If you want to reduce electric bill Arizona costs for the long term, the utility question is where the conversation has to start. Check your bill, confirm your utility, and then use that information as the first filter on any quote you evaluate.
Frequently Asked Questions
Is APS more expensive than SRP for solar homes in Arizona?
APS charges around 12.8 cents per kWh, slightly more than SRP at about 11.9 cents. But APS pays solar customers 9 to 11 cents per kWh for grid exports, versus SRP's 3.45 cents. That export credit gap often makes APS the better utility for solar savings over the long term, despite the higher base rate.
What is SRP's solar export credit rate in 2026?
SRP pays 3.45 cents per kilowatt-hour for excess solar energy exported to the grid under its Time-of-Use Export plan. That is significantly lower than APS's Resource Comparison Proxy credit of roughly 9 to 11 cents per kWh, which is why system sizing and self-consumption matter much more on SRP than on APS.
Do I need a battery with solar on SRP in Arizona?
On most SRP rate plans, battery storage is close to essential for meaningful bill reduction. SRP demand charges measure your highest electricity spike in a billing period, and solar panels alone do not reliably cut that spike, especially on summer evenings. A battery can dispatch power during peak moments and reduce the charge significantly.
How do I know if my Phoenix home is on APS or SRP?
Check your most recent electric bill. Both utilities serve neighborhoods throughout the Phoenix metro, and your address, not your city name, determines which utility serves you. Mesa, Chandler, Tempe, Scottsdale, Gilbert, and Phoenix all have homes on both APS and SRP, sometimes on adjacent streets.
Can I still get a 30% solar discount without the 2025 federal tax credit?

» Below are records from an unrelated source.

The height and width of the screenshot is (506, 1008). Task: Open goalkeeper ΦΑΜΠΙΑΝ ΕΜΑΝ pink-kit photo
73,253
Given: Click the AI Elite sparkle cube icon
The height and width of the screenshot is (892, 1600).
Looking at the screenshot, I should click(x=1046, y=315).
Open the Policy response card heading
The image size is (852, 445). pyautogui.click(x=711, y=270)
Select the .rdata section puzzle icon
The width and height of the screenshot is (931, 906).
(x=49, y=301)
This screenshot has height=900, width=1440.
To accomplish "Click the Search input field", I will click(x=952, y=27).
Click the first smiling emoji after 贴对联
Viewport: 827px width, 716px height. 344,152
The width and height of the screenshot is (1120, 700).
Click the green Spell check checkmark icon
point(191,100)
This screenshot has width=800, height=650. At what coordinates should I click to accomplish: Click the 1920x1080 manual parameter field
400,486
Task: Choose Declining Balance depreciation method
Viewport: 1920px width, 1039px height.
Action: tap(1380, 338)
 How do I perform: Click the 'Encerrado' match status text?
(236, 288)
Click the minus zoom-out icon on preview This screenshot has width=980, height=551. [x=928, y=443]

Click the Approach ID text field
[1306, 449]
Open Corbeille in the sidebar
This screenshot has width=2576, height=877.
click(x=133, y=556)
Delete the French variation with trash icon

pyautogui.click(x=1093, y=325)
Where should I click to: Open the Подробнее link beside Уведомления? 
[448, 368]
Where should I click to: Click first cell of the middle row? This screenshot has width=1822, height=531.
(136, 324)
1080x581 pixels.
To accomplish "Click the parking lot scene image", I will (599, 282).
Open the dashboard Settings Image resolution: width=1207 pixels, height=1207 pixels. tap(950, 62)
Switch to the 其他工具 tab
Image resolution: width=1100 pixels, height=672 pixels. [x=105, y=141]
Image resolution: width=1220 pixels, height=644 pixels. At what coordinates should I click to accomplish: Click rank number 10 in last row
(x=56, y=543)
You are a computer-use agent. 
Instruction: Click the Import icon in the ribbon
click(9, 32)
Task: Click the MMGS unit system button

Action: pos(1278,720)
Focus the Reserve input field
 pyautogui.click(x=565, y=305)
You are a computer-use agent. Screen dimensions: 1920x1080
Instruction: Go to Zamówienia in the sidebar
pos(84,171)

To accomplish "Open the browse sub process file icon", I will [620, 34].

Yes, through a prepaid solar lease. The federal residential tax credit expired after 2025 for homeowners who buy a system outright. But the leasing company can claim the 48E commercial credit and pass the 30% discount to you through a lower upfront payment. This is not tax advice; consult a tax professional for your situation.
Does solar make sense on APS if rates keep increasing?
APS rate increases actually strengthen the solar case over time. Each rate hike makes every kilowatt-hour your panels produce worth more against what you would otherwise pay. APS customers on standard solar plans typically see payback periods of 6 to 8 years and protection from future rate increases for the remaining life of the system.